My favorite family betamax movie of all time is Back to the Future. Years ago us kids would huddle in my dad’s Batcave, which, indeed, was called Batcave until we had our rickety fire-prone house torn down. The Batcave was the one comfortable room in the house, where my dad’s vintage comic book collection was kept. Every once in a while we would watch Back to the Future and annoyingly recite the lines with the characters. My sister and I have almost memorized all the lines, but my brother would most of the time drift away after a couple of scenes and just play with our WWF action figures in his room, complete with the official squared circle ring at that. WWF has a seminal influence on us—it caused multiple bruises on me and my brother, and I even caused him to have a pretty long gaping laceration on his chin. It was his fault, he did Bret Hart’s the sharpshooter on me, and I kicked out of it, causing him to fly out and hit his chin on the wall.
In Back to the Future Marty McFly goes back to the past and causes all sorts of trouble between his parents-to-be. He is then thrust into an alternate present, then back to the past again to correct it, and then into the Western era. At certain points he meets himself. Which begs the question, if I could meet myself in the past, which particular self do I want to meet and what unspeakable things do I want to do unto them? So at the risk of causing an alternate future where I’m a lizard, I will now get in my Delorean and meet:
1. My 8-year old self reading my father’s super old comic books without care. I would pat him on the head and tell him to take care of them. He would get all bratty and shit, and if he does, I would get him on a piledriver position and ram his head on the cement floor.
2. My 9-year old self getting bullied by Alla, Edwar, Christia, and the rest. As they are taunting my wussy self I would… join in the taunting, lead the taunting in fact. You deserve it you wuss, now shove this plate of self-loathing down your throat and quit yer whining. I would then pat him on the head and give him a blowtorch. This too shall pass, I would tell him, now adjust that wedgie and burn them all to the ground. Burn this whole school to the ground!!! Hello, Tofranil and Prozac, I know. I’m just kidding, I would just probably give him a hug. Awww. And hand him a blowtorch in secret, too.
3. My angry 14-year old self typing angry, murderous, gruesome stories on our old Olympia typewriter. I would tell him, keep on writing these angry, murderous, gruesome stories, keep on writing and don’t stop, don’t stop I tell ya, don’t stop! As annoying as these ink stains might be you would actually miss the clacking one day, but one day you would type on something called a laptop and publish blogs that would spread your self-psychotification like a virus. You would wear your self-deprecation like a badge, and will actually enjoy doing it.
4. My angry 14-year old self actually playing the guitar.

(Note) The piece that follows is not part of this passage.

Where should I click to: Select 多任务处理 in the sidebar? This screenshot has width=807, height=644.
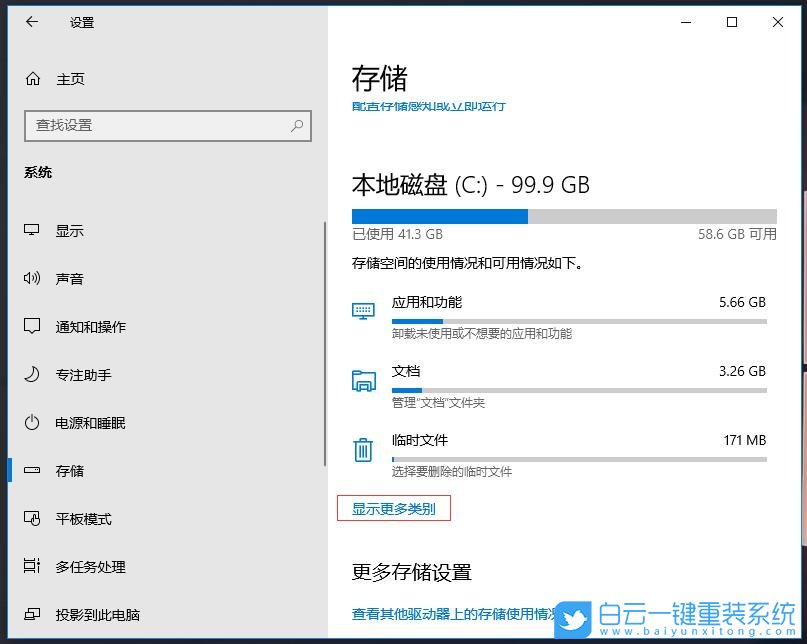pyautogui.click(x=72, y=566)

I would give him the chords of the songs of Beatles, CCR, Radiohead, and order him to play those songs, maybe you would actually learn cool music and not that wussy garbage which led you to drop learning the instrument altogether and actually smash the bleeping guitar one hot summer day in a fit of psychotic raaaaaaaaaaaaage. Or I would just cut corners, take the guitar from you and say, “let’s just keep this in the closet beside the unused ethiopian flute and tae-kwon-do uniform”.
5. My annoyed, sweating, itchy 16-year old self in white polo shirt, blue jeans, and buckled belt one hot Friday afternoon in the grounds of my high school doing the compulsory CAT exercises. You are right to be annoyed, I would tell you, but annoyance is not enough you chicken. What’s that you call me? Chicken. Nobody calls me chicken, Biff, nobody! Wuuuuuuungk! Annoyance is not enough, you should be indignant, enraged, incensed at this total waste of time. But even at this age I am still actually chicken, so I would just pull your arm and we could run out of there together. Run, moron, the batt comm saw us, run! Ruuuuuuuun!